12 responses to ““Mayonnaise: One of the Sauces Which Serve the French in Place of a State Religion.””
denise @ quickies on the dinner table
January 5th, 2011 at 21:08
That sounds like the holidays, they way they should be! Glad to hear it – hope culinary school has been good to you, so far
The Lonely Radish
January 6th, 2011 at 04:00
Thanks D, it’s been wonderfully crazy
A Canadian Foodie
January 4th, 2011 at 13:50
So – did you stay in or take everything with you somewhere New Years Eve? I can’t read. That is a lot of penance if you made it all yourself! Snuggles, games, and bad movies are definitely a part of our Christmas, too.
What are potato sausages? The mayo dips look yummy – and I love the quote!
Happy Happy NY!!!!
valerie
The Lonely Radish
January 6th, 2011 at 04:05
I wish! We went to Cafe Campagne for dinner, then to Palace Kitchen for drinks and dessert for midnight. I love eating out just as much as I love cooking. No shame
Pamper me for a price. I could post about potato sausage every day.

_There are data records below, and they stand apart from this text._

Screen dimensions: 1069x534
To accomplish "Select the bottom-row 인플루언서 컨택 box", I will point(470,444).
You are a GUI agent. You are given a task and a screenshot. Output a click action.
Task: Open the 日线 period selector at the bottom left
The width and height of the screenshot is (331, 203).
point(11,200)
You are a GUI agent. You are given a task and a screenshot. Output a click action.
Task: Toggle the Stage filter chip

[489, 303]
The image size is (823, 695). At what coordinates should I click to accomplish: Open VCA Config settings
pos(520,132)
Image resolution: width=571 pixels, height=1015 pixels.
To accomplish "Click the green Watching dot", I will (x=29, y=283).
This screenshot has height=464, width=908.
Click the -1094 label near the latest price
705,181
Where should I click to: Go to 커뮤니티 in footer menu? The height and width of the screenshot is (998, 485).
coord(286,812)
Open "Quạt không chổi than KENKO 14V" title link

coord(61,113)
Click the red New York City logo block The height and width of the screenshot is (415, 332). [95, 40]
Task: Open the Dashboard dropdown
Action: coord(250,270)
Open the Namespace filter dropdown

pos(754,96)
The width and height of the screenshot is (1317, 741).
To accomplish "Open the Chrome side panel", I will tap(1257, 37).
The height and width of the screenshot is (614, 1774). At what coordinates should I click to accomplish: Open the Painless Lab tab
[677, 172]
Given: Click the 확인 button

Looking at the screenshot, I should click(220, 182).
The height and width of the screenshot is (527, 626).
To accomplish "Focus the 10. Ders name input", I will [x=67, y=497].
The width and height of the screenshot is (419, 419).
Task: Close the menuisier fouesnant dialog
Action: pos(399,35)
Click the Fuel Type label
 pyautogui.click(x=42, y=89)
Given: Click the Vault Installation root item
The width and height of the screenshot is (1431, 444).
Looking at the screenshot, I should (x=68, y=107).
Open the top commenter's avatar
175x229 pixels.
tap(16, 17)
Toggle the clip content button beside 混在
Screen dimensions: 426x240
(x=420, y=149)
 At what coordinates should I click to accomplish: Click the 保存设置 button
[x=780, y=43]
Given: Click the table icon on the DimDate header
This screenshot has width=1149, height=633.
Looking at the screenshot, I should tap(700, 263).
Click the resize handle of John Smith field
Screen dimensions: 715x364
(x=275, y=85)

The Bavarian Deli in Pike Place Market makes their own, and has it frozen all year round, but for holidays they have it freshly made. It is the sausage king. If you are not coming down for a visit anytime soon, send me your address and I will mail you some. You will be the envy of all who eats it.
Evelyne@CheapEthnicEatz
January 3rd, 2011 at 19:07
I wonder how many illnesses could come out of those fab mayos after 2 days out hi hi, enjoy school!
The Lonely Radish
January 6th, 2011 at 04:06
Oh the things we eat that have been out on the counter throughout a night of drinking. Alcohol will kill pathogens, right?
Monet
January 3rd, 2011 at 06:49
Hi sweet girl!I hope you first day at culinary school was amazing! I’m so excited to hear about your experience. You are following your dreams, which is inspirational. This mustard mayo sounds delicious. It would be perfect with so many meals. Thank you for sharing with me. Have a great day!
The Lonely Radish
January 6th, 2011 at 04:09
Thanks Monet
Hope you had a great time in CO. Lots of hugs, food, and conversation. Mustard mayo-so simple, but my gosh. I was dipping Ruffles in it the next day.
Belinda @zomppa
January 2nd, 2011 at 06:12
Everything looks delicious – best of luck tomorrow – SUPER exciting!!
The Lonely Radish
January 6th, 2011 at 04:09
Thanks so much
mom
January 2nd, 2011 at 04:36
Nothing is better than blankets and kitten naps. I actually had Prosecco in my hand, but alas I did not bring it home. Perhaps tomorrow, it’s never too late to celebrate.
The Lonely Radish
January 6th, 2011 at 04:11
I also put some gin from Oregon, and some heirloom navel orange juice in my Prosecco. Dangerously delicious.